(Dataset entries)
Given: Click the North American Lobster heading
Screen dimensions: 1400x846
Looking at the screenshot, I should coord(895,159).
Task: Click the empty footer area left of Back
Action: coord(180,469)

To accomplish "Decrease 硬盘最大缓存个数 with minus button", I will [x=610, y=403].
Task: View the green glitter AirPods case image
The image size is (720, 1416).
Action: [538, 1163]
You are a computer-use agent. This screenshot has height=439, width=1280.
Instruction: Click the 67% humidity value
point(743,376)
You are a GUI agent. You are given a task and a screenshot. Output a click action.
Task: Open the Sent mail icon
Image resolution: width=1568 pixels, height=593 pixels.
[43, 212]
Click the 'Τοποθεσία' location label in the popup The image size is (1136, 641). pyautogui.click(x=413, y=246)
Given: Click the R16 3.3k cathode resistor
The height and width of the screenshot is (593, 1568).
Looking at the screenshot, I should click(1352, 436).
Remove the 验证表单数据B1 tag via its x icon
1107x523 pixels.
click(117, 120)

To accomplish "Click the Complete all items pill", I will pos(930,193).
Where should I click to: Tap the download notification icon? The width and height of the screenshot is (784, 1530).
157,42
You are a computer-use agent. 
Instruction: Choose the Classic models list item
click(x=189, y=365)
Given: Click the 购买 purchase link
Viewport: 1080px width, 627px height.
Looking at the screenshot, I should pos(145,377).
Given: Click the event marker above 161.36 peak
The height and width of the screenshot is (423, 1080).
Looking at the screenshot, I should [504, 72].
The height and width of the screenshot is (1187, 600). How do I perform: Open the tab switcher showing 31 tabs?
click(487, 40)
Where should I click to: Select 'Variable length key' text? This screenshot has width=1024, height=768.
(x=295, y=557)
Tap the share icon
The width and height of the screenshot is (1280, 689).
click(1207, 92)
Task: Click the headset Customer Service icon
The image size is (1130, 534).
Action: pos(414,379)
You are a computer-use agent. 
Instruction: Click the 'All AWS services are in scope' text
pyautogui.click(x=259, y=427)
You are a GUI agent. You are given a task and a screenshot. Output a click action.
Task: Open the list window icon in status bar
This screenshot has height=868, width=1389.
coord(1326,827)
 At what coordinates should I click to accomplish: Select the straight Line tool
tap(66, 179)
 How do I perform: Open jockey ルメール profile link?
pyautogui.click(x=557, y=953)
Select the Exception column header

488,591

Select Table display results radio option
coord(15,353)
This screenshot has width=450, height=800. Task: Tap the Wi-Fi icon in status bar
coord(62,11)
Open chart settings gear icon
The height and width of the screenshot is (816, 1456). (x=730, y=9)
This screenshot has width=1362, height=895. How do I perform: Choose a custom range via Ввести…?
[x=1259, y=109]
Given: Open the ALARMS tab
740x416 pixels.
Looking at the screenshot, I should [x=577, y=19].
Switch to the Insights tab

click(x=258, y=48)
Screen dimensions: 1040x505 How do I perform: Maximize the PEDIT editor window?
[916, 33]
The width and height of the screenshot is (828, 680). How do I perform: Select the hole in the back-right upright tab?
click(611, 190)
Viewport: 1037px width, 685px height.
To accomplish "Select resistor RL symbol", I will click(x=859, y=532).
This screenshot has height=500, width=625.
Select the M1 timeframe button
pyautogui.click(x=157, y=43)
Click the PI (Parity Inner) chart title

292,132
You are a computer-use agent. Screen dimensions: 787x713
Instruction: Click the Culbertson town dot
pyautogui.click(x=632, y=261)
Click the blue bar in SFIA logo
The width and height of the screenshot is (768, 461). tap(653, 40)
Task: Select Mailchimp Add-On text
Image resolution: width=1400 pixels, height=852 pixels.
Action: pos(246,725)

§ Prompt: Apply a filter for "computer" to the entries and show each line that passes.

§ Response box:
You are a computer-use agent. This screenshot has height=439, width=1280.
You are a computer-use agent. 
You are a computer-use agent. 
You are a computer-use agent. Screen dimensions: 787x713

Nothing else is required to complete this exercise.